LLMs as Noisy Channels: A Shannon Perspective on Model Capacity and Scaling Laws
Xu Ouyang, Deyi Liu, Yuhang Cai, Jing Liu, Yuan Yang, Chen Zheng, Thomas Hartvigsen, Yiyuan Ma
Key claim
Insufficient SNR leads to U-shaped performance degradation.
The paper presents the Shannon Scaling Law, which models LLM training as information transmission, capturing the effects of noise on performance. A key result is that failing to maintain a sufficient signal-to-noise ratio leads to performance degradation, which is effectively predicted by this new framework.
The Shannon Scaling Law introduces a new theoretical framework for understanding LLM training.
The experiments validate the theory against multiple perturbations with strong performance metrics.
Deep reliability assessment
The methodology supports the idea that scaling laws can be modeled using a noisy channel framework, capturing both monotonic improvements and U-shaped degradation. However, the claim of universal applicability across all perturbation scenarios may be overclaimed without further empirical validation across more diverse datasets and models.
Reproducibility
No open source code or dataset is explicitly mentioned in the paper.
Discussion questions
- How does the assumption of mapping model parameters to channel bandwidth hold across different architectures and tasks?

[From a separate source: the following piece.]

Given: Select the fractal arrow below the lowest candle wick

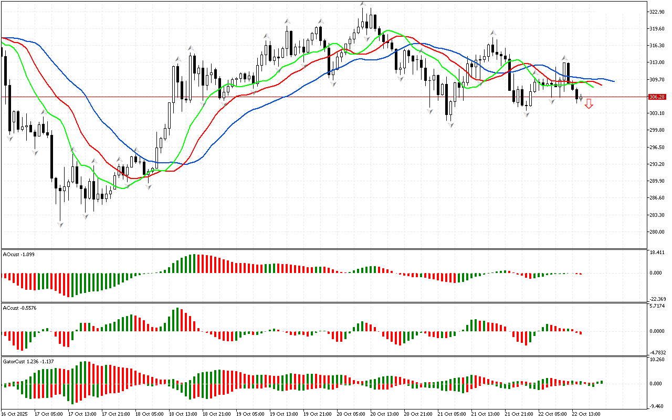Looking at the screenshot, I should click(x=60, y=225).
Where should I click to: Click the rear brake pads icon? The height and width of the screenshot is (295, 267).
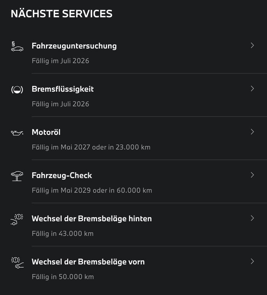(17, 219)
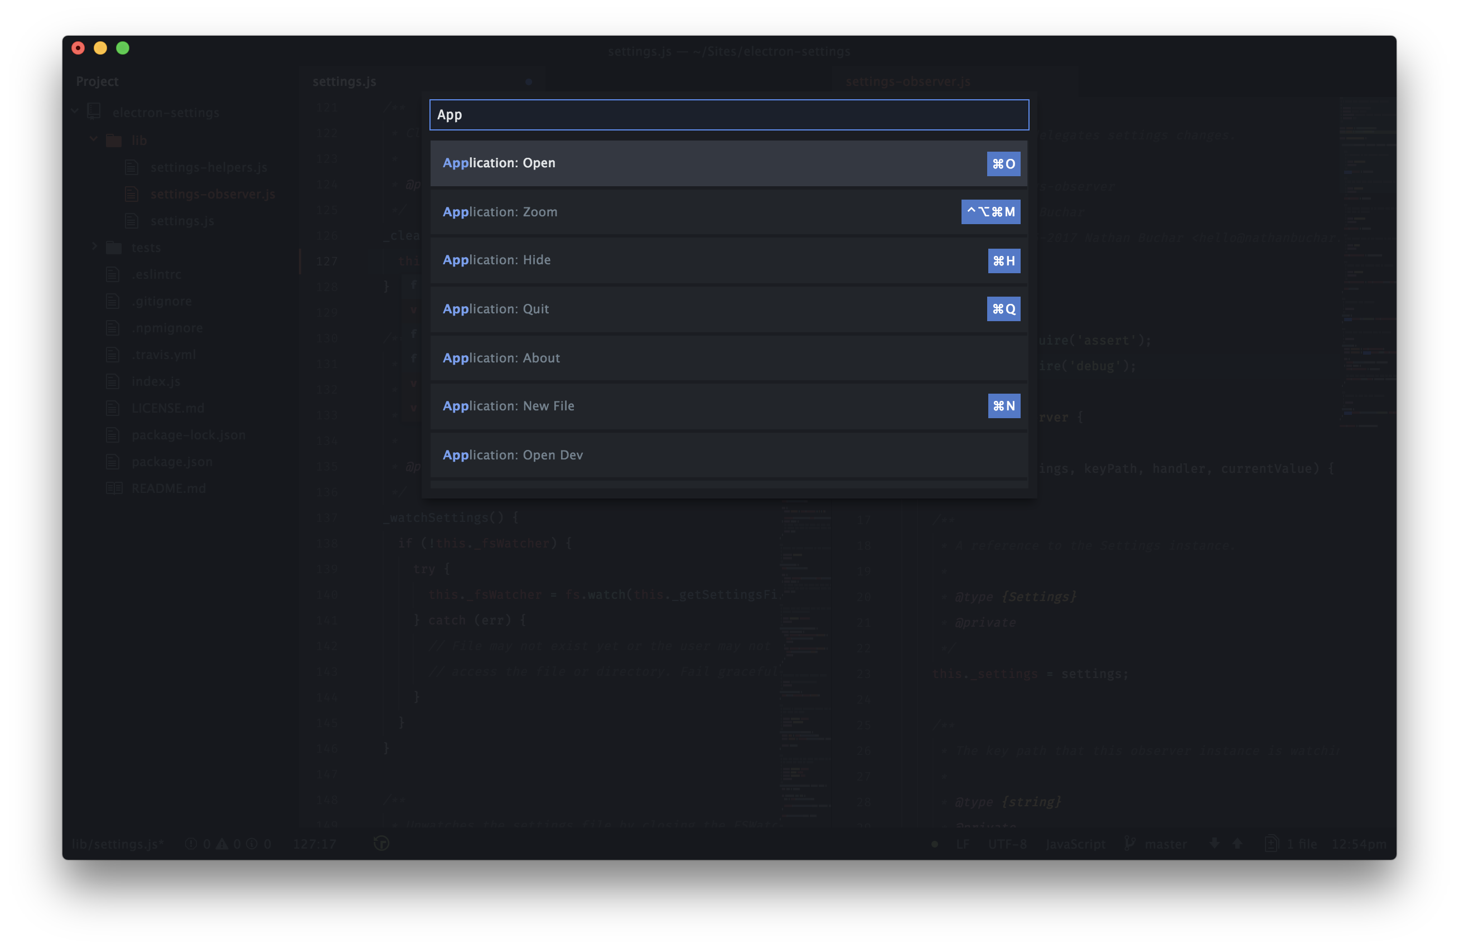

- What are the practical implications of the Shannon Scaling Law for optimizing model training in resource-constrained environments?
- What specific experimental results or scenarios would falsify the claims made by the Shannon Scaling Law?
Key figure
Figure 1 illustrates the loss landscapes between pretraining and downstream supervised fine-tuning, showing that while pretraining exhibits monotonic improvement, fine-tuning reveals a loss basin indicating performance degradation beyond a critical threshold.